Portaria reduz tempo de licença para casos de Covid-19

    Portaria reduz tempo de licença para casos de Covid-19

 
Tadeu Saint Clair - Advogado - Divulgação

A Portaria nº 14, elaborada conjuntamente pelos ministérios do Trabalho e da Saúde, e publicada no último dia 20 de janeiro, reduz de duas semanas para 10 dias o período de licença para trabalhadores com Covid-19 ou com suspeita da doença. Esse prazo pode ainda ser abreviado para 7 dias se o empregado não apresentar sintomas de febre num prazo de 24 horas sem o uso de medicamento antitérmico, e desde que tenha sintomas respiratórios minimizados.

 

Na visão do advogado tributarista, Tadeu Saint’ Clair, a determinação do governo federal corrige um erro que levou muitas empresas à falência desde o início da pandemia do novo coronavírus: “Nestes quase dois anos, muitas empresas sofreram com o afastamento arbitrário de trabalhadores por sintomas que não necessariamente relacionavam-se com a Covid. E isso levou ao fechamento de muitos postos de trabalho, para não dizer de muitas empresas”, explica.

 

De acordo com o Mapa de Empresas do Ministério da Economia, no 1º quadrimestre de 2021, foram fechadas 437.787 empresas – um aumento de 22,9% em comparação com o último quadrimestre de 2020. Segundo Saint’ Clair, parte delas foi pelo prejuízo provocado por licenças de saúde mal utilizadas.

 

“O trabalhador tem direito à licença de saúde em casos de sintomas da doença. Isso não se discute. A questão é que o período de 14 dias era excessivo e prejudicial para as empresas.
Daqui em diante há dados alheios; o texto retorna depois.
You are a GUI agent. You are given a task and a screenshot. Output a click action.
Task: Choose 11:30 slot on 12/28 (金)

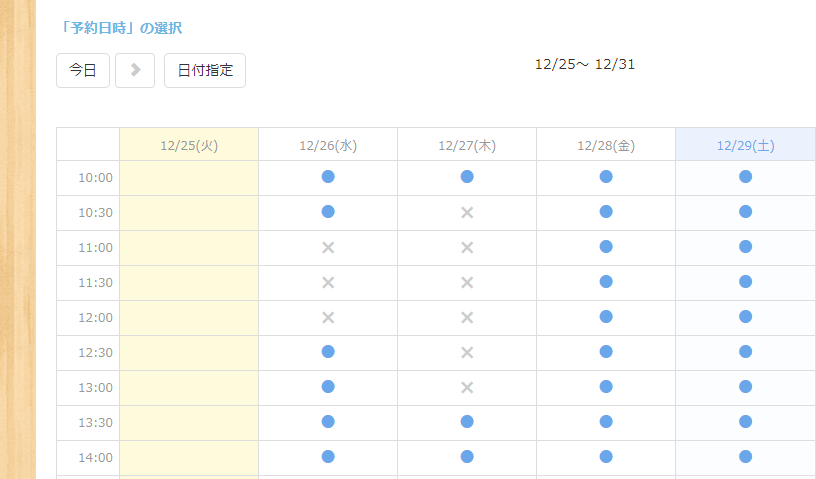(606, 282)
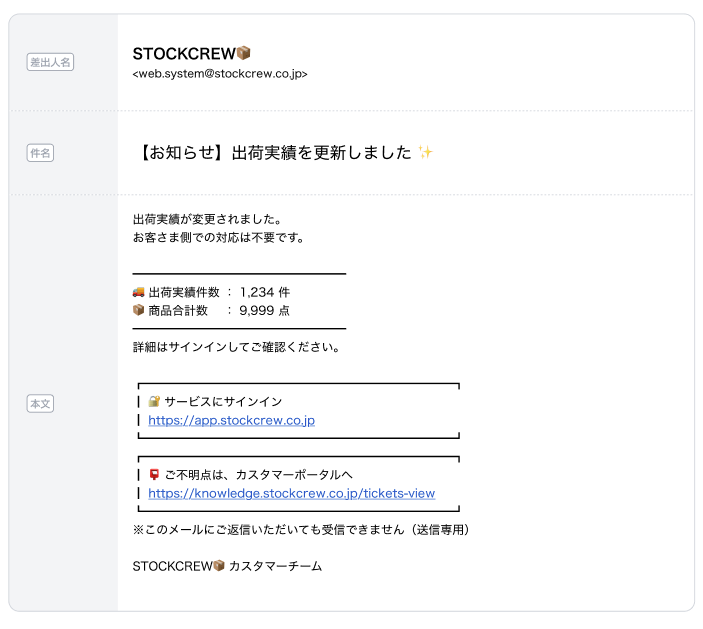
Task: Click the truck emoji before 出荷実績件数
Action: tap(139, 292)
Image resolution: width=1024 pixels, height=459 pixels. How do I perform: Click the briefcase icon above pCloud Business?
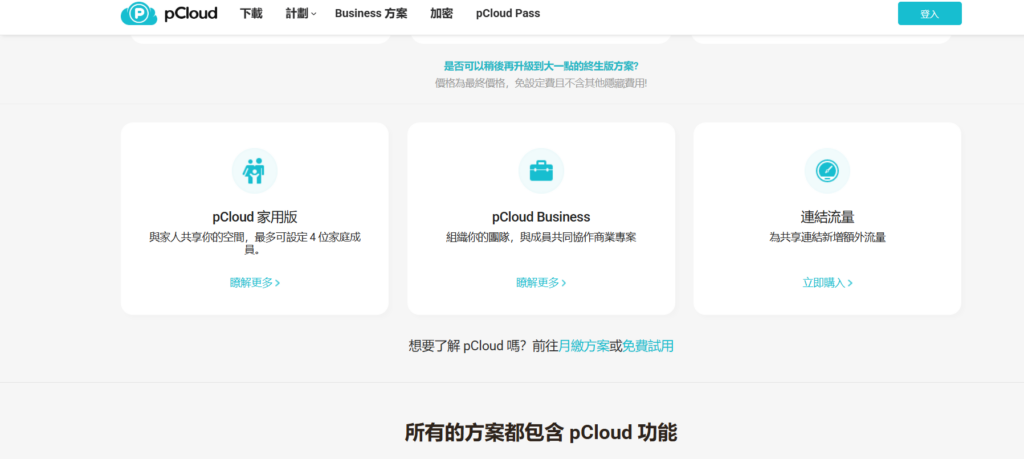tap(541, 171)
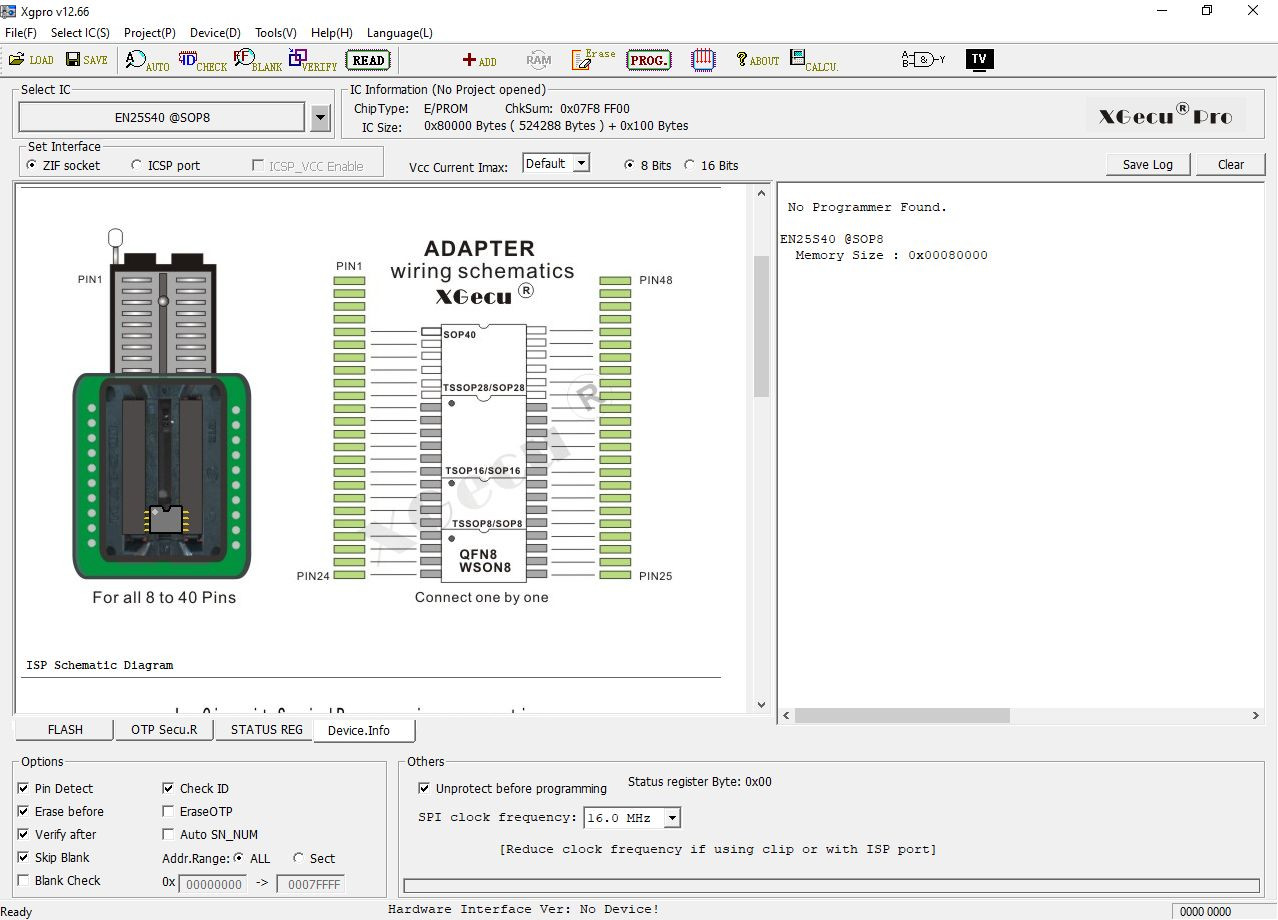1278x920 pixels.
Task: Run the AUTO detect toolbar icon
Action: coord(147,60)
Muitas vezes o empregado já estava recuperado, mas permanecia afastado do serviço com o aval médico. Esse tempo passou a ser danoso para a saúde financeira do empregador”, diz o tributarista.

 

Para Tadeu Saint’ Clair, a portaria ajuda a moralizar o tempo de afastamento para aquilo que é o estritamente necessário, sem excessos que coloquem em risco a própria manutenção do trabalhador na sua volta: “Ela é a medida exata do que os avanços científicos vêm revelando sobre a doença. Portanto não interfere nos direitos do trabalhador, mas faz um ajuste de prazo para que ele volte ao trabalho com a sua saúde restabelecida e sem oferecer riscos aos colegas”, sustenta o advogado.

 

“É importante que esse afastamento seja o menos impactante possível. Já houve uma redução substancial dos faturamentos por conta das paralisações arbitrárias do funcionamento de muitos segmentos. Liberar o trabalhador por duas semanas foi mais um balde de água fria na sobrevivência econômica do país”, analisa.